I think what bothers me most is when a convicting passage of scripture is read followed by exegesis on the one verse that is about love, all the while ignoring surrounding verses that deal with sin and rebellion. The number of pastors out there who love God more than the approval of their congregations is woefully small. If pastors were willing to preach what the whole Bible says, there would be very few mega-churches. Here is a passage that some of you pastors might want to chew on for next week's sermon:
Mat 7:13 Enter ye in at the strait gate: for wide is the gate, and broad is the way, that leadeth to destruction, and many there be which go in thereat:
Mat 7:14 Because strait is the gate, and narrow is the way, which leadeth unto life, and few there be that find it.

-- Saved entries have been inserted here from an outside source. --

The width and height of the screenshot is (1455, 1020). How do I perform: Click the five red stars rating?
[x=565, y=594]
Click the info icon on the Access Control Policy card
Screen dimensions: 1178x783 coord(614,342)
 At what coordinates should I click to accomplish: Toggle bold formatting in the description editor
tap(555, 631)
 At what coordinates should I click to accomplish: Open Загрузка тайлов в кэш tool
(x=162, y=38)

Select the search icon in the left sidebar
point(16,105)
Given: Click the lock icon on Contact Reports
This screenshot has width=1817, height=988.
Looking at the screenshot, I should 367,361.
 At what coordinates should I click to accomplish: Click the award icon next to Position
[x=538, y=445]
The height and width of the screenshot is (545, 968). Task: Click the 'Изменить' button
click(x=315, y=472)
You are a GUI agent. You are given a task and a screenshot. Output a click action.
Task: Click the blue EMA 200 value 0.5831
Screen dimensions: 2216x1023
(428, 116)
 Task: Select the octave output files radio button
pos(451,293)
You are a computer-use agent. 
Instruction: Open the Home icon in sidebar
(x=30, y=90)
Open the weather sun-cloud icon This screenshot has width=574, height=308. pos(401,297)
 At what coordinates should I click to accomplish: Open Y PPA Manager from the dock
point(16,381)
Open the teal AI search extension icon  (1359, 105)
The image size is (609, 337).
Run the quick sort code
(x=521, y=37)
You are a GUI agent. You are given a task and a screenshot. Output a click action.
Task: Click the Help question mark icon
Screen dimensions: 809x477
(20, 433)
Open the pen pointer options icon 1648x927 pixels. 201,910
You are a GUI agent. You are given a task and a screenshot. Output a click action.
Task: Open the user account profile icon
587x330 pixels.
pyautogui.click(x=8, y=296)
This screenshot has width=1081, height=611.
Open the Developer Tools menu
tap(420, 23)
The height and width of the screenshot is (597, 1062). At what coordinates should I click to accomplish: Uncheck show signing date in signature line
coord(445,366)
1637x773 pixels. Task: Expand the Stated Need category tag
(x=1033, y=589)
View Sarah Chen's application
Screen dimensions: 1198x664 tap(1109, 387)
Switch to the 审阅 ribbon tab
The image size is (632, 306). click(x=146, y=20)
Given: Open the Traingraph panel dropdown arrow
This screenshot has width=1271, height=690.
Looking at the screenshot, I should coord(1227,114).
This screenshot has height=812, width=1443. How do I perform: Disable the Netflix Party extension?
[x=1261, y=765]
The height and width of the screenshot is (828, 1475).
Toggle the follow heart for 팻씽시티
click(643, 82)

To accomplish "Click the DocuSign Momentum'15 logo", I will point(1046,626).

Mat 7:15 Beware of false prophets, which come to you in sheep's clothing, but inwardly they are ravening wolves.
Mat 7:16 Ye shall know them by their fruits. Do men gather grapes of thorns, or figs of thistles?
Mat 7:17 Even so every good tree bringeth forth good fruit; but a corrupt tree bringeth forth evil fruit.
Mat 7:18 A good tree cannot bring forth evil fruit, neither can a corrupt tree bring forth good fruit.
Mat 7:19 Every tree that bringeth not forth good fruit is hewn down, and cast into the fire.
Mat 7:20 Wherefore by their fruits ye shall know them.
Mat 7:21 Not every one that saith unto me, Lord, Lord, shall enter into the kingdom of heaven; but he that doeth the will of my Father which is in heaven.
Mat 7:22 Many will say to me in that day, Lord, Lord, have we not prophesied in thy name? and in thy name have cast out devils? and in thy name done many wonderful works?
Mat 7:23 And then will I profess unto them, I never knew you: depart from me, ye that work iniquity.
Posted By: Elaine | May 17, 2010 8:48 AM
Well I for one have a different interpretation and I certainly can't beg to differ upon reading your post.
4. "I do not like your style."
This particular part has the deadly sin PRIDE written all over itself and sad to say that it's indeed prevalent in our society. What's saddening though is that even when several people extend to help, they are ignored.